The beta cluster is currently unsuitable for testing code for many performance problems, because it is all on VMs. It generally won't tell you about cachebusting either, for several of our caching layers.
Several people are working on Vagrant roles that will help developers test in more realistic environments in dev environments, with million-row databases and warm caches. But CPU and other constraints won't be realistic.
So - as one can see in https://www.mediawiki.org/wiki/Performance_profiling_for_Wikimedia_code - right now, many interactions we can only predict roughly until the code hits production.
It is not possible to have a testing cluster that exactly mirrors production. And of course it is the developer's responsibility to know the constraints of the production system and know how her code exercises those systems. And with heterogeneous deployment, it's *possible* to notice some problems while they're only affecting less-trafficed wikis. But some people have expressed interest in creating a more realistic environment to test/predict how efficient code will be when deployed to very-high-traffic wikis, especially with unique configurations.
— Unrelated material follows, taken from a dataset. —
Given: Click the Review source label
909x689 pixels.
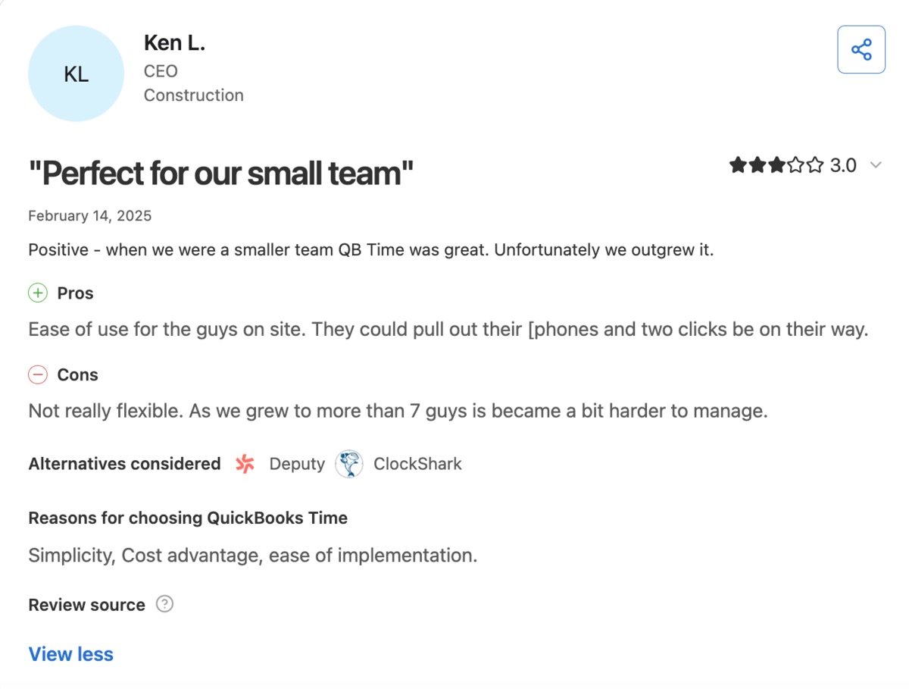Looking at the screenshot, I should click(x=86, y=605).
As a service developer I want to be more confident that my service will stand up to the load I expect to have placed upon it.
Currently this seems to be done in an ad-hoc manner and in some cases simply skipped. For example recently we tested the termbox service with some custom Locust scripts. Without a place to run these form it ended up being done from a developer laptop making the test hard to reproduce and increasing the barrier to entry.
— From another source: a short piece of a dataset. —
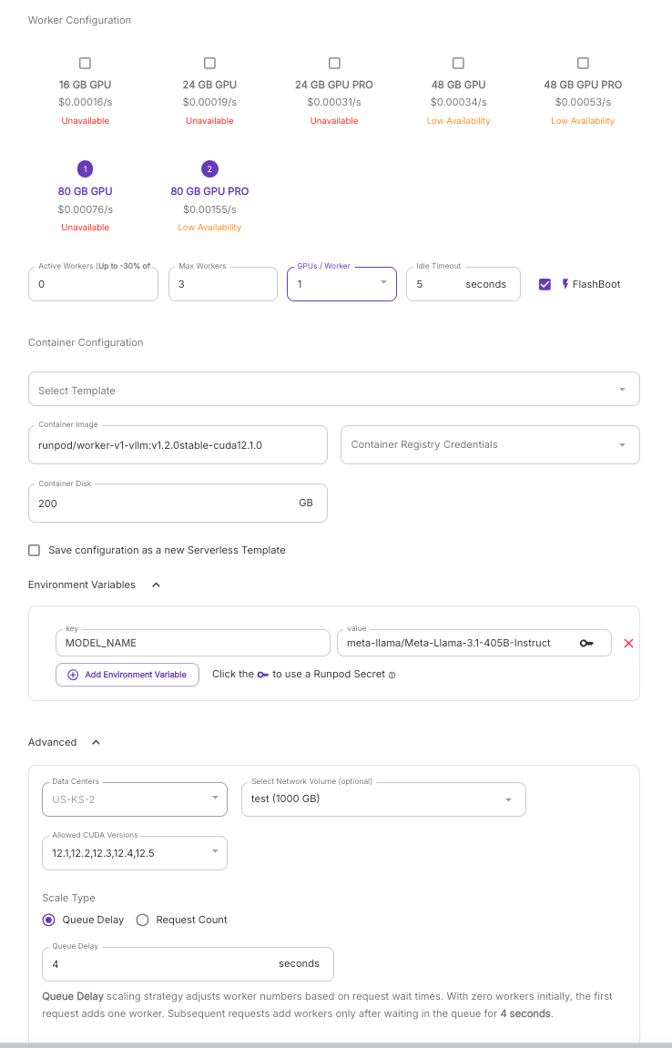Enable Save configuration as new Serverless Template
Viewport: 672px width, 1048px height.
[x=35, y=550]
It would be awesome to have a service that:
- Can generate traffic to my service
- It possible to configure some range of request content/parameters to fully exercise it
- can be run near the service in question to make latency realistic
It would be even cooler but non-essential if it could:
- have a feature for recording and replying prod traffic at various speeds
- show pretty statistics for the testing
Perhaps this could be done by containerising an off the shelf load-testing solution and providing a chart for running.